--- START ---

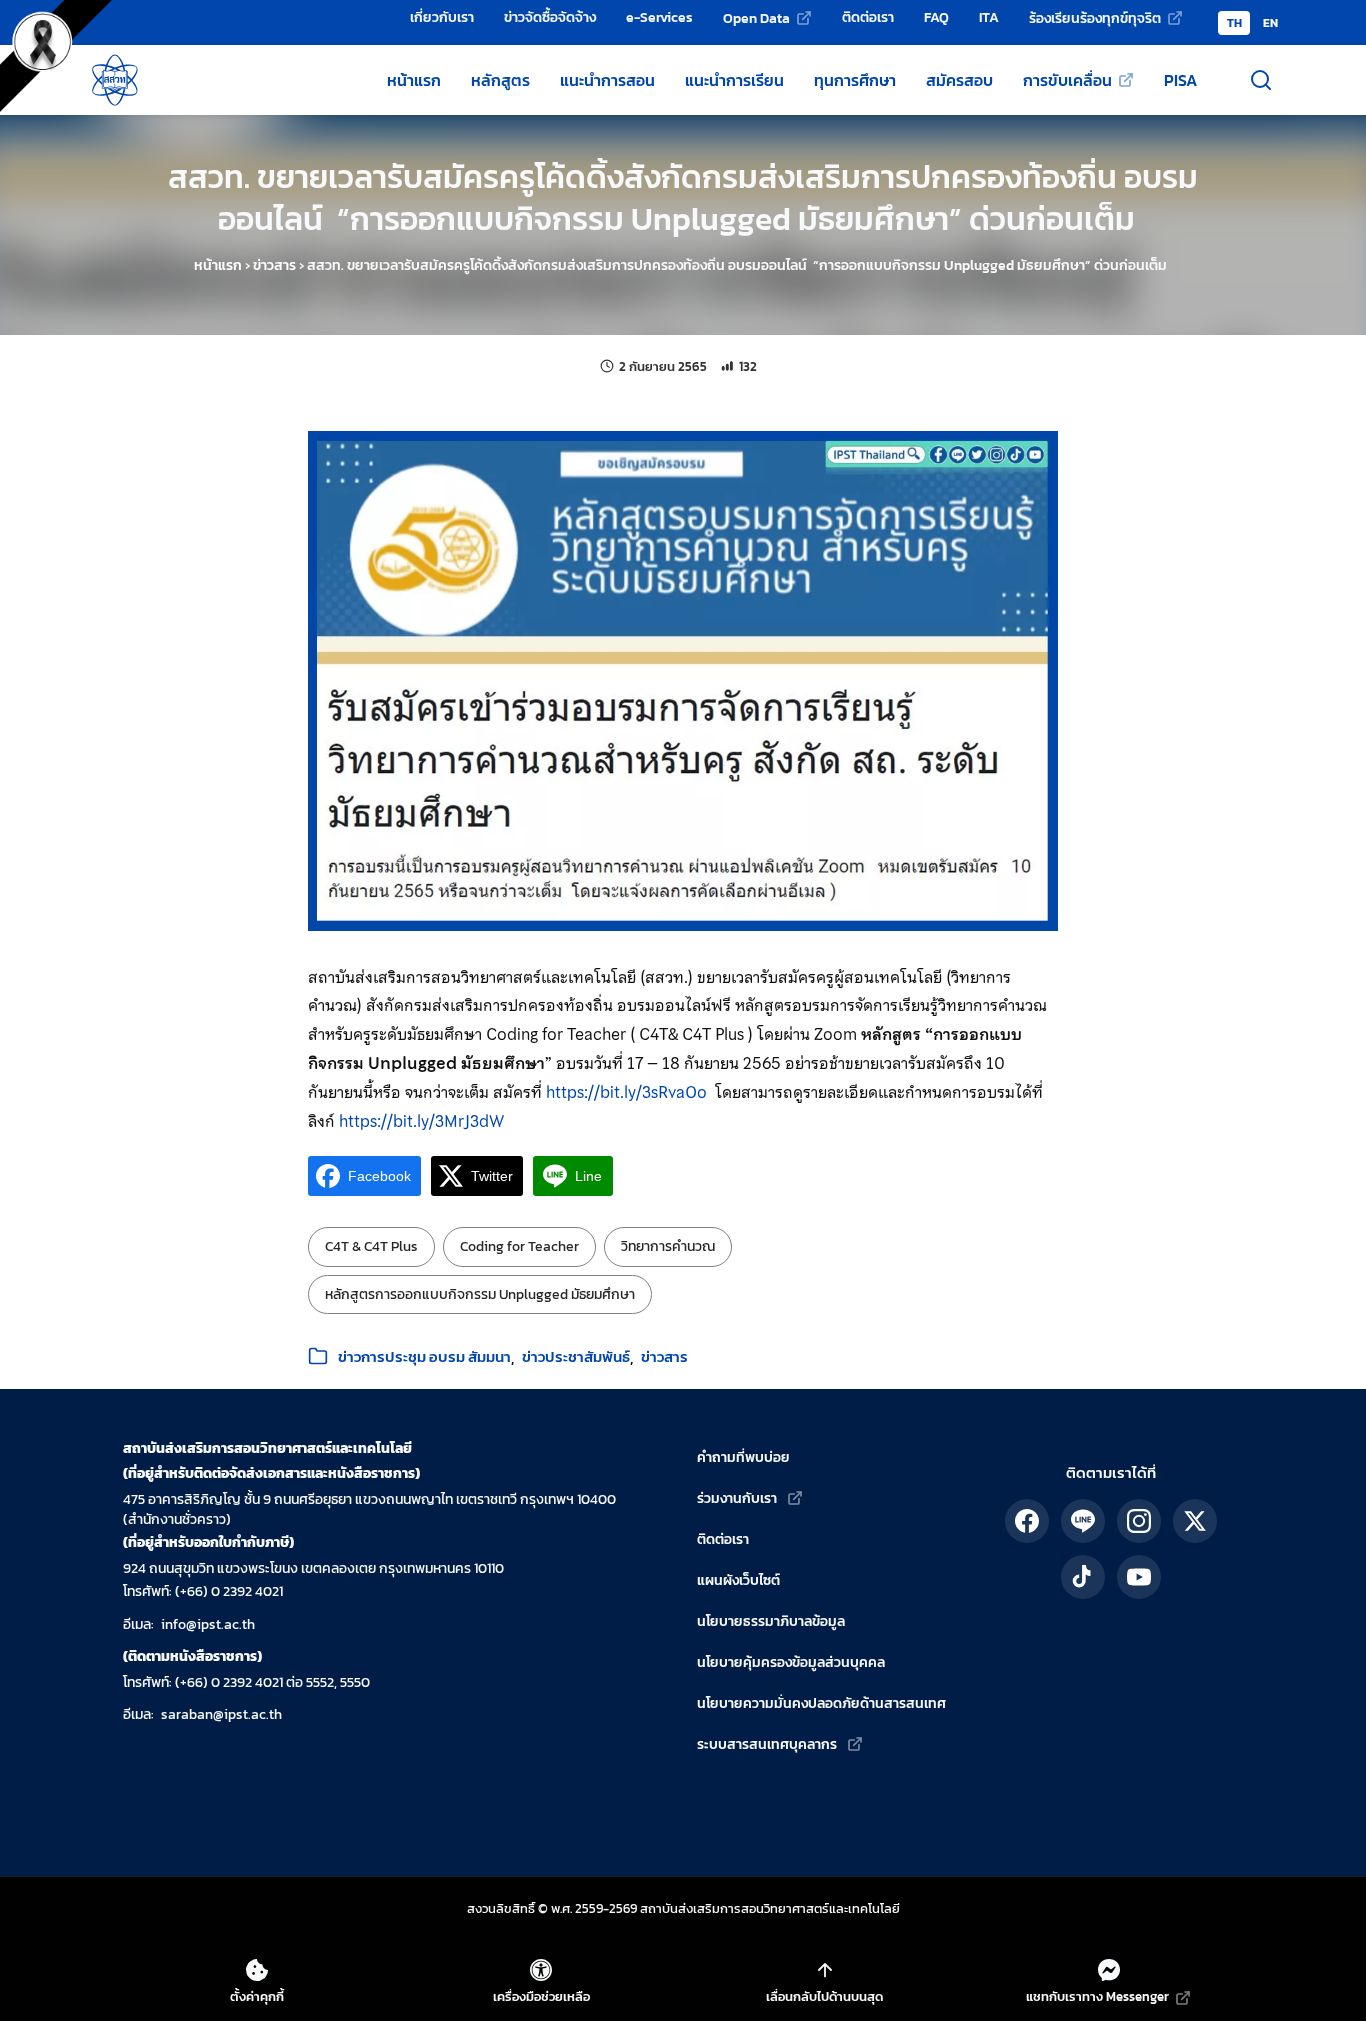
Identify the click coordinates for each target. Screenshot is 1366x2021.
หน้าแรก (414, 80)
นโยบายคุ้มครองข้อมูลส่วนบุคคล (791, 1662)
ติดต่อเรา (868, 17)
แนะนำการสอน (607, 80)
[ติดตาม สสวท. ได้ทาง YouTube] (1139, 1577)
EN (1270, 23)
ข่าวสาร (274, 265)
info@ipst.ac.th (208, 1624)
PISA (1180, 80)
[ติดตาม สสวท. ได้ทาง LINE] (1083, 1521)
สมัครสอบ (959, 80)
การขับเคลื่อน (1067, 80)
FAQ (936, 17)
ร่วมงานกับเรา (737, 1498)
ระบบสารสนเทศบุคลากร (767, 1744)
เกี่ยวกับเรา (442, 17)
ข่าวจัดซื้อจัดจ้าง (550, 17)
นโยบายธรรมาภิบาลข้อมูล (771, 1621)
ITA (989, 17)
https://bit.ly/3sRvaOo (626, 1092)
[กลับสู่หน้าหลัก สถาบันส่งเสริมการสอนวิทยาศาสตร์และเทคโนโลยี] (115, 80)
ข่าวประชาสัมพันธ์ (576, 1356)
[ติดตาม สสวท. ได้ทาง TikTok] (1083, 1577)
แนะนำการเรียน (734, 80)
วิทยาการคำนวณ (668, 1246)
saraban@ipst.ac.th (221, 1714)
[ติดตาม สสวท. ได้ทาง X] (1195, 1521)
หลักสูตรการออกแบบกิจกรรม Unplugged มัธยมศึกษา (480, 1294)
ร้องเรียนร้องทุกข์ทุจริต (1095, 18)
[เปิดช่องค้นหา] (1261, 80)
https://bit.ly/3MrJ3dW (421, 1121)
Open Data (756, 18)
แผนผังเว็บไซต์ (738, 1580)
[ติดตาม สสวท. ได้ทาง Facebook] (1027, 1521)
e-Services (659, 17)
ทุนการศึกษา (855, 80)
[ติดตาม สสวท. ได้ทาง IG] (1139, 1521)
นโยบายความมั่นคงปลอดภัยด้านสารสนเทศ (821, 1703)
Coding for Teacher (519, 1246)
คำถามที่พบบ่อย (743, 1457)
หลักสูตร (500, 80)
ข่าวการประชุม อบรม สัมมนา (424, 1356)
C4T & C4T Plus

--- END ---

# [INSTRUCTIONS FOR THE TASK]
Look for the string "ดตาม" in the entries above. Copy every line that has it.

# [SOLUTION TO THIS PROBLEM]
[ติดตาม สสวท. ได้ทาง YouTube] (1139, 1577)
[ติดตาม สสวท. ได้ทาง LINE] (1083, 1521)
[ติดตาม สสวท. ได้ทาง TikTok] (1083, 1577)
[ติดตาม สสวท. ได้ทาง X] (1195, 1521)
[ติดตาม สสวท. ได้ทาง Facebook] (1027, 1521)
[ติดตาม สสวท. ได้ทาง IG] (1139, 1521)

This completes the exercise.